Please copy the Polarstern weekly report word for word from "Besides an intensive" to "valuable data sets.".

(Beginning of Text passage)

ANT-XXVI/4, Weekly Report No. 5
4 May - 10 May 2010
At eight o’clock in the morning of May 5th the anchor of R/V Polarstern is dropped in the wide bay of Mindelo of the Cape Verdean island of São Vicente. The reason for our short visit to the Republic of Cape Verde – the first ever in the 28-year history of the vessel – are scientific studies at the Cape Verdean ocean time-series station, which are carried by the IFM-GEOMAR in Kiel. This station has been operated for several years now in cooperation with INDP, the national fishery research institute of Cape Verde. The stopover was not only used for embarkation of two more scientists and delivery of scientific equipment but also for a small reception for the cooperation partners from INDP. The Cape Verdean colleagues, who are operating a 22-m research vessel, where deeply impressed by the size and standard of the R/V Polarstern. After a short introduction to the scientific program of our current cruise and a short interview with the national Cape Verdean TV station the time had come to say Goodbye and depart for immediate continuation of the tight schedule of cruise ANT-XXVI/4.
Besides an intensive sampling program we also had to accomplish an exciting task at the time-series station north of Cape Verde: A swarm of gliders from the Kiel Leibniz Institute for Marine Sciences had to be recovered. Like glider planes these sophisticated instruments “fly” through the ocean and measure temperature, salinity, oxygen, chlorophyll and turbidity. The instruments, which generate propulsion through their wings only by means of changing their specific weight, can operate for months on a few Watt of power only. After several hours and a couple of zodiac trips all four gliders had been found and safely recovered from the ocean. Once onboard, Mario Müller – a glider specialist from the Leibniz Institute for Marine Sciences in Kiel – thoroughly inspected and cleaned the instruments and secured the valuable data sets.
The working group that I would like to present in this week’s report is my own group at the IFM-GEOMAR and its close cooperation partners at the Institute for Coastal Research of the GKSS in Geesthacht and the Institute for Physical Chemistry at the University of Kiel (Steffen Assmann, Meike Becker, Björn Fiedler, Gernot Friedrichs, Arne Körtzinger). We concern ourselves with the global carbon cycle and its anthropogenic perturbation. Human activitites have – largely through burning of fossil fuels such as gas, oil, and coal – caused atmospheric CO2 concentrations to rise by nearly 40 % since preindustrial times. The additional atmospheric greenhouse effect associated with this CO2 increase is responsible for the major part of the observed climate change. The world’s ocean is a giant carbon reservoir and provides a huge uptake capacity for anthropogenic CO2 and thereby strongly dampens climate change. Projections of future climate change therefore depend on robust understanding of the oceanic carbon sink and its future development under changing climate forcing. This requires a detailed knowledge about trends and inherent natural variability in marine carbon reservoirs and their physical and biological drivers. Marine carbon research is confronted with the challenging task of providing highly precise measurements at high spatial and temporal resolution – at task that can only be accomplished in international collaboration.

(End of Text passage)
(Beginning of Study material)

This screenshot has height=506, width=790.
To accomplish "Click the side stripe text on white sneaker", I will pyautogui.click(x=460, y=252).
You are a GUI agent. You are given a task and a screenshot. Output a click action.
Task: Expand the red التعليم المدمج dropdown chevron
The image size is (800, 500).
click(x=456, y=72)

(End of Study material)
(Beginning of Study material)

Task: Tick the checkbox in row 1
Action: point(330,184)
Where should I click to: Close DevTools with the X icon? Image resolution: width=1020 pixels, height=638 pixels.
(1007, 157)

(End of Study material)

# Response to this task
Besides an intensive sampling program we also had to accomplish an exciting task at the time-series station north of Cape Verde: A swarm of gliders from the Kiel Leibniz Institute for Marine Sciences had to be recovered. Like glider planes these sophisticated instruments “fly” through the ocean and measure temperature, salinity, oxygen, chlorophyll and turbidity. The instruments, which generate propulsion through their wings only by means of changing their specific weight, can operate for months on a few Watt of power only. After several hours and a couple of zodiac trips all four gliders had been found and safely recovered from the ocean. Once onboard, Mario Müller – a glider specialist from the Leibniz Institute for Marine Sciences in Kiel – thoroughly inspected and cleaned the instruments and secured the valuable data sets.